Extract the first line through the line containing "Task: Click the meal icon for United 405" from the listing below, exactly as written.

******

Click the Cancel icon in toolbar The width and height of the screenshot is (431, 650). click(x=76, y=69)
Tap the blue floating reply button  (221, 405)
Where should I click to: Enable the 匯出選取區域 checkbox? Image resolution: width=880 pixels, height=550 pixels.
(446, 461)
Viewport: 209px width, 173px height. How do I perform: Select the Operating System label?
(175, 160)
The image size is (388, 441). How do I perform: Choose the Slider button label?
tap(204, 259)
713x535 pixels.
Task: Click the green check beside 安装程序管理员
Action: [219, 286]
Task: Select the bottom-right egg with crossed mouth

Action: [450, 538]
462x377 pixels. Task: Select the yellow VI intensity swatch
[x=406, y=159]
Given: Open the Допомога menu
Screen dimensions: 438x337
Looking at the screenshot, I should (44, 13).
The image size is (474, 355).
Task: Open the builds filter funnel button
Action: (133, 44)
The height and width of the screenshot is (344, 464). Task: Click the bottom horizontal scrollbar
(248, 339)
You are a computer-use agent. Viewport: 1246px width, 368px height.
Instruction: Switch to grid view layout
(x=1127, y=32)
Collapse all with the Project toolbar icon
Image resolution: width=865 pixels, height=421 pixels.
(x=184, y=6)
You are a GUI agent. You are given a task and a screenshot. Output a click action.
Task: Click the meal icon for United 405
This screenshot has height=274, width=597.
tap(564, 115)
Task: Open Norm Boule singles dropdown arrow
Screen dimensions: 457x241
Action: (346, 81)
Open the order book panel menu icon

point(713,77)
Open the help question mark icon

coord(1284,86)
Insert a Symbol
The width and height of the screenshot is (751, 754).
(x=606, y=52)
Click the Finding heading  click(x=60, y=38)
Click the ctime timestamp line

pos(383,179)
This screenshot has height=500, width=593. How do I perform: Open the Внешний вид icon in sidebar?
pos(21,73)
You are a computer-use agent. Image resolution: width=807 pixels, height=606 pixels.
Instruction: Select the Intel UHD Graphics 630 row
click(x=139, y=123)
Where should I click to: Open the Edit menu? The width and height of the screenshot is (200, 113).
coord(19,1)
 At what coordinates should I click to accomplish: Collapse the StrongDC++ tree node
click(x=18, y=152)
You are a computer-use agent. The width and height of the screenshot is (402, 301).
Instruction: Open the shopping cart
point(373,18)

******

* **Response box**:
Click the Cancel icon in toolbar The width and height of the screenshot is (431, 650). click(x=76, y=69)
Tap the blue floating reply button  (221, 405)
Where should I click to: Enable the 匯出選取區域 checkbox? Image resolution: width=880 pixels, height=550 pixels.
(446, 461)
Viewport: 209px width, 173px height. How do I perform: Select the Operating System label?
(175, 160)
The image size is (388, 441). How do I perform: Choose the Slider button label?
tap(204, 259)
713x535 pixels.
Task: Click the green check beside 安装程序管理员
Action: [219, 286]
Task: Select the bottom-right egg with crossed mouth

Action: [450, 538]
462x377 pixels. Task: Select the yellow VI intensity swatch
[x=406, y=159]
Given: Open the Допомога menu
Screen dimensions: 438x337
Looking at the screenshot, I should (44, 13).
The image size is (474, 355).
Task: Open the builds filter funnel button
Action: (133, 44)
The height and width of the screenshot is (344, 464). Task: Click the bottom horizontal scrollbar
(248, 339)
You are a computer-use agent. Viewport: 1246px width, 368px height.
Instruction: Switch to grid view layout
(x=1127, y=32)
Collapse all with the Project toolbar icon
Image resolution: width=865 pixels, height=421 pixels.
(x=184, y=6)
You are a GUI agent. You are given a task and a screenshot. Output a click action.
Task: Click the meal icon for United 405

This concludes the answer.